Every line of the listing belongs in your answer exactly as written; the images do not.

**Recorded data**
+--
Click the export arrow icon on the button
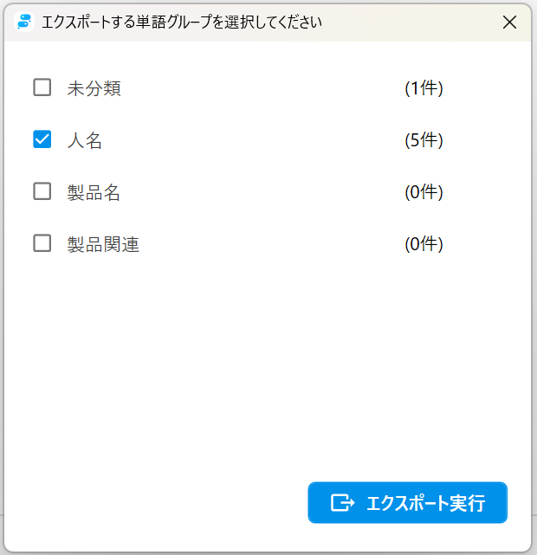Viewport: 537px width, 555px height. coord(343,503)
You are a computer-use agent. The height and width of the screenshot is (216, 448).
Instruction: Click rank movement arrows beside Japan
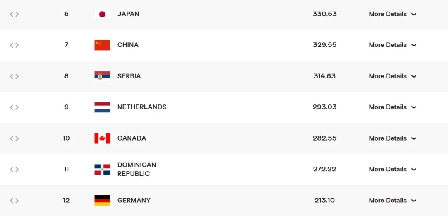click(x=15, y=14)
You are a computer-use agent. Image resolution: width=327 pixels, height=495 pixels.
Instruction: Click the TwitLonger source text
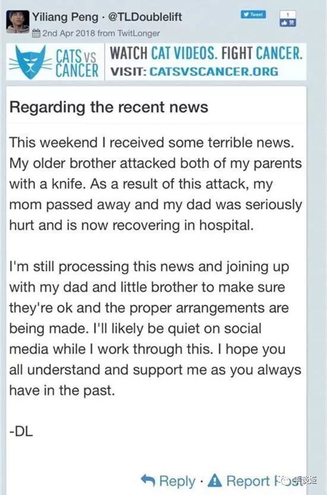point(139,33)
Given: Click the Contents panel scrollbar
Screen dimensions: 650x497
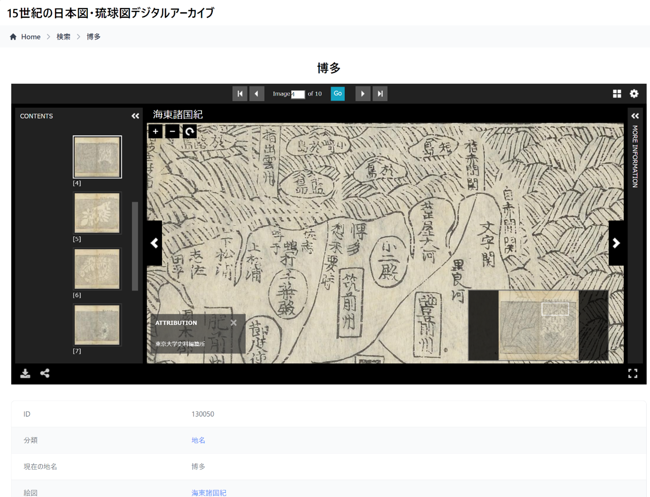Looking at the screenshot, I should tap(135, 246).
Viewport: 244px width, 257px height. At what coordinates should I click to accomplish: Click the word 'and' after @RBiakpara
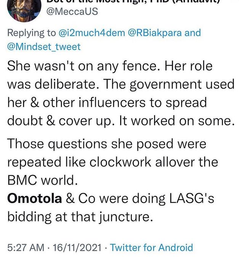(193, 33)
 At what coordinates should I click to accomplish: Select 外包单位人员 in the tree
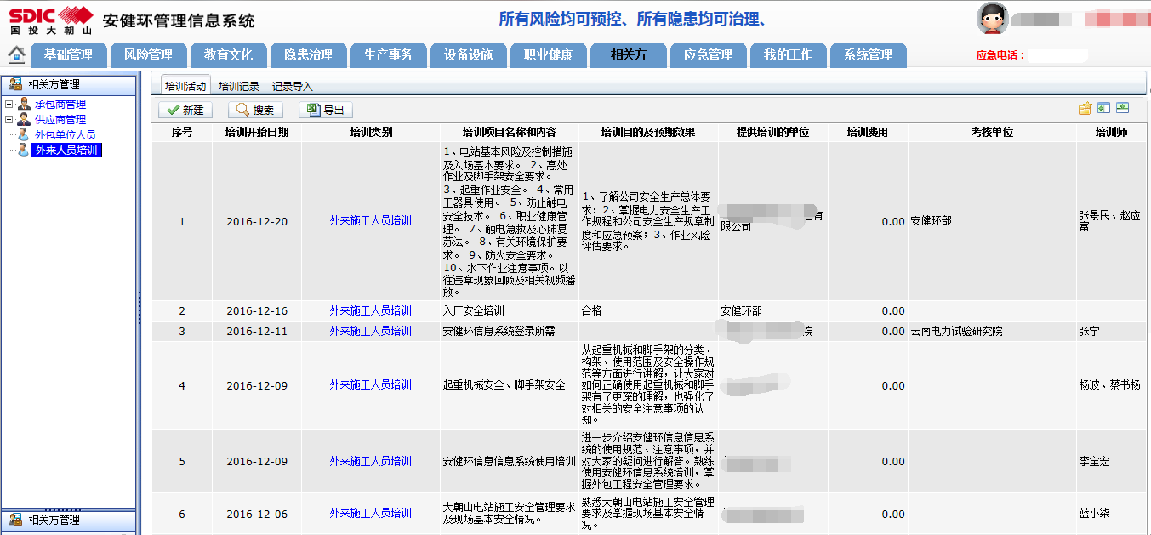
+--
**Written answer**
Click the export arrow icon on the button
Viewport: 537px width, 555px height. coord(343,503)
You are a computer-use agent. The height and width of the screenshot is (216, 448).
Instruction: Click rank movement arrows beside Japan
click(x=15, y=14)
You are a computer-use agent. Image resolution: width=327 pixels, height=495 pixels.
Instruction: Click the TwitLonger source text
point(139,33)
Given: Click the Contents panel scrollbar
Screen dimensions: 650x497
Looking at the screenshot, I should tap(135, 246).
Viewport: 244px width, 257px height. At what coordinates should I click to accomplish: Click the word 'and' after @RBiakpara
(193, 33)
 At what coordinates should I click to accomplish: Select 外包单位人员 in the tree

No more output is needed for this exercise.